With the development of large-scale quantum computers, the current landscape of asymmetric cryptographic algorithms will change dramatically. Today's standards like RSA, DSA, and ElGamal will no longer provide sufficient security against quantum attackers and need to be replaced with novel algorithms. In the face of these developments, NIST has already started a standardization process for new Key Encapsulation Mechanisms (KEMs) and Digital Signatures (DSs). Moreover, NIST has recommended the two stateful Hash-Based Signatures (HBSs) schemes XMSS and LMS for use in devices with a long expected lifetime and limited capabilities for maintenance.
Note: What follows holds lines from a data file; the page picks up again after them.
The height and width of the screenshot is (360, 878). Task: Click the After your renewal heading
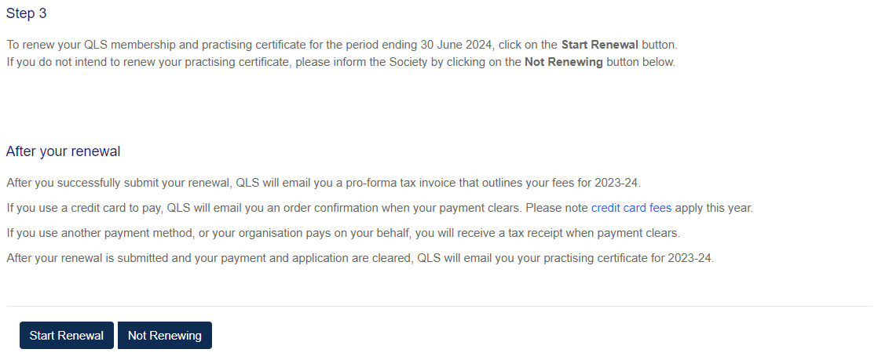(x=64, y=151)
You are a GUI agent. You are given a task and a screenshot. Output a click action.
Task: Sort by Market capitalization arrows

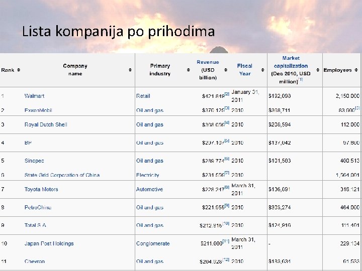[318, 70]
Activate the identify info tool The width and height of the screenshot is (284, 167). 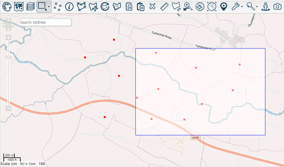69,7
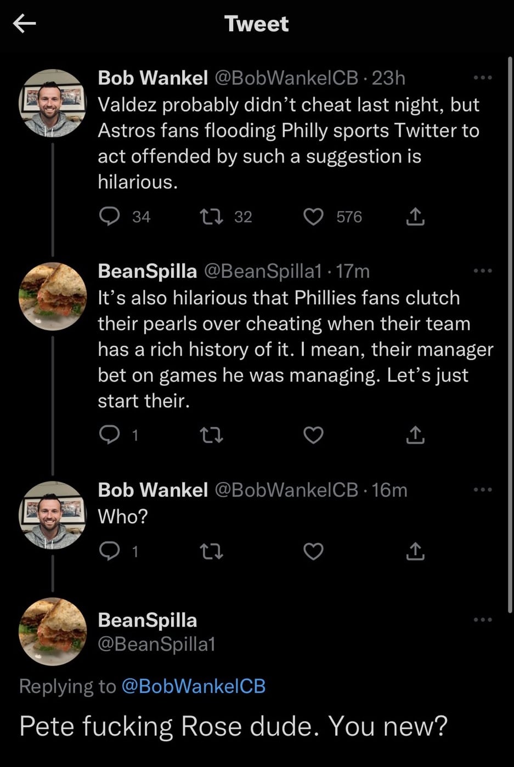Screen dimensions: 514x767
Task: Open more options for the 17m tweet
Action: (483, 271)
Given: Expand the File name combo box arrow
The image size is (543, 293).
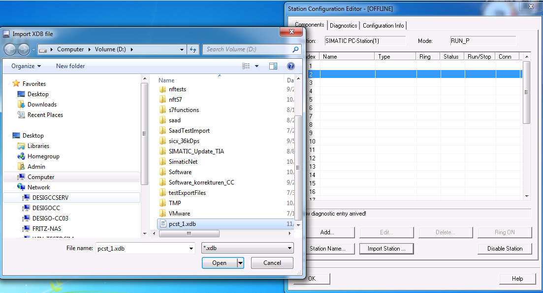Looking at the screenshot, I should (x=192, y=249).
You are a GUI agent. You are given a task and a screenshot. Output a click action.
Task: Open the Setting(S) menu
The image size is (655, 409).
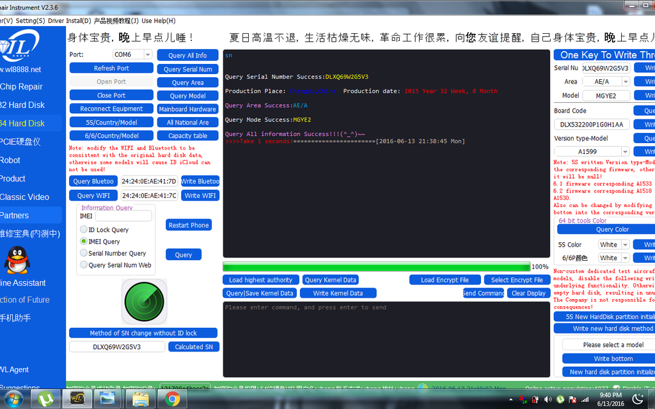coord(30,20)
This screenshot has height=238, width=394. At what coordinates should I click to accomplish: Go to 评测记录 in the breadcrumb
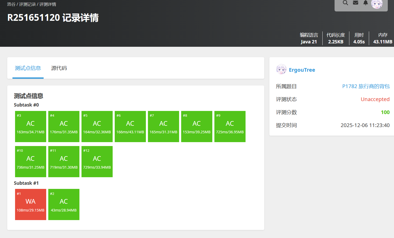click(28, 4)
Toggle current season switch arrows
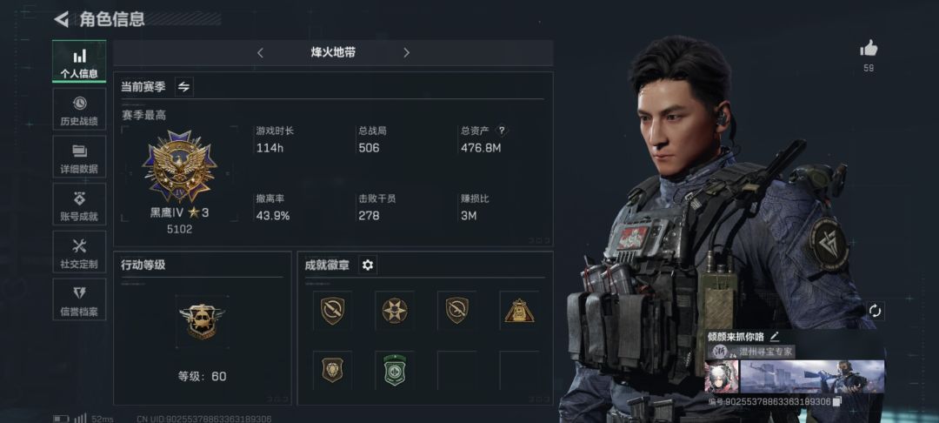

Both schemes are also standardized by the IETF. In this work, we present the first agile hardware implementation that supports both LMS and XMSS. Our design can instantiate either LMS, XMSS, or both schemes using a simple configuration setting. Leveraging the vast similarities of the two schemes, the hardware utilization of the agile design increases by 20% in LUTs and only 3% in Flip Flops (FFs) over a standalone XMSS implementation. Furthermore, our approach can easily be configured with an arbitrary number of hash cores and accelerators for the one-time signatures for different application scenarios. We evaluate our implementation on the Xilinx Artix-7 FPGA platform, which is the recommended target for PQC implementations by NIST. We explore potential tradeoffs in the design space and compare our results to previous work in this field.